## Task objective
The first line of the entries through the line bearing "第3页 机身设计细节 (13, 1653)": copy these lines exactly and return nothing else.

## Source records
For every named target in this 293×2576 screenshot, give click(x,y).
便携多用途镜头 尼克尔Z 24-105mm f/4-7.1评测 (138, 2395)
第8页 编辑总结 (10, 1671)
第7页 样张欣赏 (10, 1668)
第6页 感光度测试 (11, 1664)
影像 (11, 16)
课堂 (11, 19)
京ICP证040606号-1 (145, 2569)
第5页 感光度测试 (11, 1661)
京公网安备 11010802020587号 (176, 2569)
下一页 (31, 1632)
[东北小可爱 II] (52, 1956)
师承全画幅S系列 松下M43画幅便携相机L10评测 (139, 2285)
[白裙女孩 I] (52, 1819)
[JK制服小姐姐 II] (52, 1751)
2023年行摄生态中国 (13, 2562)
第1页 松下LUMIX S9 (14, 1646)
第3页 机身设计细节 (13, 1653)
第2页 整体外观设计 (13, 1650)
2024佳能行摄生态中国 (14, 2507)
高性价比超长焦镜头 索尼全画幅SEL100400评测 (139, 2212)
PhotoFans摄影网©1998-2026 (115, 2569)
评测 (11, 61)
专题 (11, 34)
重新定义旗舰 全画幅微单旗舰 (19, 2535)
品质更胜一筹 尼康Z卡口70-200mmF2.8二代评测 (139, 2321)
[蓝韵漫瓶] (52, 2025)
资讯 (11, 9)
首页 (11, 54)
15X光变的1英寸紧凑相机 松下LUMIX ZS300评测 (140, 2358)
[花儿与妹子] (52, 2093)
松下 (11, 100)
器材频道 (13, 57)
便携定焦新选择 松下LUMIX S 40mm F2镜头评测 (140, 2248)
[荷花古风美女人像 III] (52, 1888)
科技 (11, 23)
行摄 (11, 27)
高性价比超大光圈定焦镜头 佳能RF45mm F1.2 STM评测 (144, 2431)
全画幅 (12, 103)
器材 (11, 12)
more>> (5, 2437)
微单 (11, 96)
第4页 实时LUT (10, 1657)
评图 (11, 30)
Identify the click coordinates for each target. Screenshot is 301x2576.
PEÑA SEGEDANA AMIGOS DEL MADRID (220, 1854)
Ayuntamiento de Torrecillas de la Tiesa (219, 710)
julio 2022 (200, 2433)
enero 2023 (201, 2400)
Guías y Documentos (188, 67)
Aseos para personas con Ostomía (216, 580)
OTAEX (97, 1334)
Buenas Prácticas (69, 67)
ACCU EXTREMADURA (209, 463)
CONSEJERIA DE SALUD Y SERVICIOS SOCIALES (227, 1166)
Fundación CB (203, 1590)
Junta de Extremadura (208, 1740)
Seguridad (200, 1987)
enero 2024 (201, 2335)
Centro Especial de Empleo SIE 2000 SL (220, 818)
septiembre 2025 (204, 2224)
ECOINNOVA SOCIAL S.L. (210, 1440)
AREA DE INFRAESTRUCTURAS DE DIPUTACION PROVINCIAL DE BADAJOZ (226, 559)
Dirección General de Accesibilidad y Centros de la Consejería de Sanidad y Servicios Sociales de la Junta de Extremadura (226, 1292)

## Answer space
For every named target in this 293×2576 screenshot, give click(x,y).
便携多用途镜头 尼克尔Z 24-105mm f/4-7.1评测 (138, 2395)
第8页 编辑总结 (10, 1671)
第7页 样张欣赏 (10, 1668)
第6页 感光度测试 (11, 1664)
影像 (11, 16)
课堂 (11, 19)
京ICP证040606号-1 (145, 2569)
第5页 感光度测试 (11, 1661)
京公网安备 11010802020587号 (176, 2569)
下一页 (31, 1632)
[东北小可爱 II] (52, 1956)
师承全画幅S系列 松下M43画幅便携相机L10评测 (139, 2285)
[白裙女孩 I] (52, 1819)
[JK制服小姐姐 II] (52, 1751)
2023年行摄生态中国 (13, 2562)
第1页 松下LUMIX S9 (14, 1646)
第3页 机身设计细节 (13, 1653)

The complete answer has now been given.